When asked to provide an opinion on school culture, some faculty members were cautious in their responses. I couldn’t help but feel that they were reluctant to criticize Yale’s culture. However, I don’t think that providing a critique of something means that one is not still grateful for it. One can seek personal improvement without disliking oneself. One can take steps to foster a happier school culture without insinuating that there is something inherently wrong with the university. After all, according to exit survey results, Yale students are typically satisfied with their college experiences, and although Yale was not deemed the happiest college in the country in the 2018 Princeton Review — it was Vanderbilt University — the college was also not deemed the unhappiest. (That coveted title goes to the United States Coast Guard Academy.

And anyway, since one in four Yale undergraduates are currently enrolled in PSYC 157, it’s possible that Yale could become a much happier campus by the end of spring semester.

“I think being able to see that an entire giant concert hall full of people are struggling alongside you is huge,” Dodd said. “It’s easy to think that everyone at Yale is getting 4.0s, loving their extracurriculars and feeling happier than you are. But Psych and the Good Life proves that is an illusion, and we’re all a little insecure and scared and uncertain. Or, at least, one in four of us is. And then if we all actually do what we’re supposed to do, we might get closer to turning the illusion into a reality, which would of course be amazing.”

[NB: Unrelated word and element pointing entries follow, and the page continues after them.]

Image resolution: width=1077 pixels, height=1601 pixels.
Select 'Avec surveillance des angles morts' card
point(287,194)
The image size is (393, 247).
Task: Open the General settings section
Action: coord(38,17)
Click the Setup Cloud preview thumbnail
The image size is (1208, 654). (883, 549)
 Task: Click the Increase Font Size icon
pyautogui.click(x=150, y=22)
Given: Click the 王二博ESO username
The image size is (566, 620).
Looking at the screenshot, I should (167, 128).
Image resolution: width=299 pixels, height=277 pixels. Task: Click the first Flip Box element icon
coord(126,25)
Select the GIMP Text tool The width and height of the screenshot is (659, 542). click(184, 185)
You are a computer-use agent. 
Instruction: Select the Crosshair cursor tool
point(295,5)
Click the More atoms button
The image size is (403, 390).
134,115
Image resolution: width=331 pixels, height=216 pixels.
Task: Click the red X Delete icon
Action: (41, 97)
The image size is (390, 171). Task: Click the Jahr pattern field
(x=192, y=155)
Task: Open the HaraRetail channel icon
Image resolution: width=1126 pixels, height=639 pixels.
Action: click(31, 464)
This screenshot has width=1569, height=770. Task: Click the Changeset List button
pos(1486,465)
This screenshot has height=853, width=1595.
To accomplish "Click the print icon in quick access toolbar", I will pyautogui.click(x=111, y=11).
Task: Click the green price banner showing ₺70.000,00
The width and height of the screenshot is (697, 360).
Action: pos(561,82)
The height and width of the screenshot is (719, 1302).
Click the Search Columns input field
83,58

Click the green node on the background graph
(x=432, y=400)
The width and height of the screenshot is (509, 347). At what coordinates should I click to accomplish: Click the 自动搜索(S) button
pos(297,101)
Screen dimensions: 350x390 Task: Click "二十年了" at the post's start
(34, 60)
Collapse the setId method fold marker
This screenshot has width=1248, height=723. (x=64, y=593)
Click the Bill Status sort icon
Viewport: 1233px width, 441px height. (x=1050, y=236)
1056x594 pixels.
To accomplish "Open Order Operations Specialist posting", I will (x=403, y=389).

Due to the enormity of the course’s current enrollment and Santos’ other main undergraduate class, “Sex, Evolution, and Human Nature,” there is no estimate for when, or if, the course will be offered again. However, the lessons and habits taught in the course have the potential to be dispersed from person to person, student to student.

“I was excited about sending out a whole cohort of Yalies armed with these new strategies, but I had no idea the cohort would be so big. Now I think we really can have a butterfly effect,” Santos said. “With that number of students learning the right techniques, I think we really can change the culture. I think we really can turn this place into a college that’s healthier and happier.”